I went to riga and tallinn.  Both were very nice towns.  Id say tallinn is more picturesque, but riga was a little more interesting and larger.   
If it interests you at all, there is a large monument to victims of concentration camps just outside of riga with many large statues.

----------


## drew881

Here are a couple pictures of tallinn.  Both cities had some pretty interesting clubs as well  ::    [/url]

----------


## BETEP

> i'm going to moscow by train from paris in september and i want to make stops. what do you think is the most lovely town to see, vilnius, riga or tallinn?

 It depends on a season and time you want to spend there. All those cities are not so big but have a lot of museums, theaters, historical places and etc.   

> If it interests you at all, there is a large monument to victims of concentration camps just outside of riga with many large statues.

 You know, it's not funny place. This monument is placed nearby Salaspils. The inscription means "The ground is crying behind this gate". So many men and women were murdered there.

----------


## Jasper May

Just adding that actually the inscription wasn't difficult to read, if you know some Germanic and Slavic. (за этими воротами wehnt земля) Rather interesting, though utterly innapropriate. Scusate.

----------


## BETEP

> Rather interesting, though utterly innapropriate. Scusate.

 It's a huge cemetery where was buried more then 100 thousand of people. My grandmother was a single person from her family who escaped a death at this camp. I don't see this place like a 'rather interesting' for tourists.

----------


## drew881

I dont see why there was such a harsh response for me mentioning this.  Just because I said it was an interesting place, you should not assume that I went there for fun.  A good portion of my family died in Poland during World War Two in other camps, which I have not had the opportunity to see since I have never made it to Poland, so I thought it would be a good idea to see one when I was in Latvia.  Read my comments how you want, but I find it pretty insulting for you to assume that anyone gets a cheap thrill from seeing something like this.   
Also, I dont see what is inappropriate about posting a couple of pictures of the monument.  Probably not that many people who go to Riga know its there and what is a memorial without visitors to remember those people?

----------


## майк

> Just adding that actually the inscription wasn't difficult to read, if you know some Germanic and Slavic. (за этими воротами wehnt земля) Rather interesting, though utterly innapropriate. Scusate.

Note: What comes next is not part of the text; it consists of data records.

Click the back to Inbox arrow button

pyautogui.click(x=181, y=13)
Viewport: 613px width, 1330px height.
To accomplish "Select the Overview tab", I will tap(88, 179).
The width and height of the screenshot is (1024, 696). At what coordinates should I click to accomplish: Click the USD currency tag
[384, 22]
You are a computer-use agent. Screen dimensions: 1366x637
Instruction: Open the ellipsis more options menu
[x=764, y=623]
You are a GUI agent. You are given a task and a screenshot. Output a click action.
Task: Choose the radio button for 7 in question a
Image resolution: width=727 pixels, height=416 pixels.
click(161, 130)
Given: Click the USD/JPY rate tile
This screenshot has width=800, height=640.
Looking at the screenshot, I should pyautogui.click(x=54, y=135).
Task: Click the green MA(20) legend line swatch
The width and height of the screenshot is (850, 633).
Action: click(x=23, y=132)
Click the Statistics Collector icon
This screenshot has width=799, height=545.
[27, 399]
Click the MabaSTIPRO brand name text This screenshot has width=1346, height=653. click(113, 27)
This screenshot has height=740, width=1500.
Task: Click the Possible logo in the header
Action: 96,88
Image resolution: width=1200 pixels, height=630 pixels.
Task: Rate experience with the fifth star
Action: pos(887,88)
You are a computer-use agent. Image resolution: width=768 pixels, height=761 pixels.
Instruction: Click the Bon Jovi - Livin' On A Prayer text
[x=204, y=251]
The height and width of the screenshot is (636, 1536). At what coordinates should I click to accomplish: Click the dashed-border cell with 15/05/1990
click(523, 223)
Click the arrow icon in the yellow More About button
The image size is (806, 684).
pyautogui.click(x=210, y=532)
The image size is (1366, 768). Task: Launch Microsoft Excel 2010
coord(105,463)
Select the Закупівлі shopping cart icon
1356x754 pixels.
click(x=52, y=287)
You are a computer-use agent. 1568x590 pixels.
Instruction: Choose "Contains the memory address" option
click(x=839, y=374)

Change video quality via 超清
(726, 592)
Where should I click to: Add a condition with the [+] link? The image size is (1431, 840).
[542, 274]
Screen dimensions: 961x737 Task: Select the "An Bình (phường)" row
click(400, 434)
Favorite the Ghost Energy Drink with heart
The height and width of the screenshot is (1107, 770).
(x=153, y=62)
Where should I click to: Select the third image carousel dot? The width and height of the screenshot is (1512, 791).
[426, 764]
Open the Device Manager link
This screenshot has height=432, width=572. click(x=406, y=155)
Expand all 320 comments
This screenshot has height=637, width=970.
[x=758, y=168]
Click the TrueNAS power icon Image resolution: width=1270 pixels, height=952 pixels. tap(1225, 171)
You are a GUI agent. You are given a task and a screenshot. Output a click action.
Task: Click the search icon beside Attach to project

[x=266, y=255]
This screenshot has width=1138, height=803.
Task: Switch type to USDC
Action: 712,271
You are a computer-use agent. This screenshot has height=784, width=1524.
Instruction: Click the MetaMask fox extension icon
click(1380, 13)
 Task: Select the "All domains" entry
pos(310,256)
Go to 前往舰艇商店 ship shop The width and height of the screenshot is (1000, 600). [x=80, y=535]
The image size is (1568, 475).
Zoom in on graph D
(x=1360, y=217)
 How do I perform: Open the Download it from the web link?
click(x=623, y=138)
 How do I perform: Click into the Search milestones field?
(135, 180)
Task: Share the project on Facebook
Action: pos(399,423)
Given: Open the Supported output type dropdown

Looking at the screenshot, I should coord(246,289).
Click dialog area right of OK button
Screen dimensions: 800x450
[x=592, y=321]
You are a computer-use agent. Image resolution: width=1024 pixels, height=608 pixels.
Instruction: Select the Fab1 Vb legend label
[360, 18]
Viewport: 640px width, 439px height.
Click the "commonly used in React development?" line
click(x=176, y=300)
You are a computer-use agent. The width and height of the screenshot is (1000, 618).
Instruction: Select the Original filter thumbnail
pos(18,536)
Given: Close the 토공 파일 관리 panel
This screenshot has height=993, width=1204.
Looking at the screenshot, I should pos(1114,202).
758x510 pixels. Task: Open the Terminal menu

 *Jasper May*: Is it the inscription or the post by *drew881* that you find inappropriate?

----------


## майк

> If it interests you at all....

 Я понимаю, что интерес может означать Занимательность. In English the word '*interest*' does not mean 'fun' or 'entertainment', rather the meaning includes: - 
>A state of curiosity or concern about something. 
>'Interest' expresses mental excitement. It may be intellectual, or sympathetic and emotional; as an interest in philosophical research, or an interest in human suffering - (According to Webster's Revised Unabridged Dictionary). 
>_it is of importance_ - Middle English, from Old French, from Latin - (According to The American Heritage Dictionary of the English Language).

----------


## Jasper May

@майк:Neither. It was my own post that I found inappropriate.

----------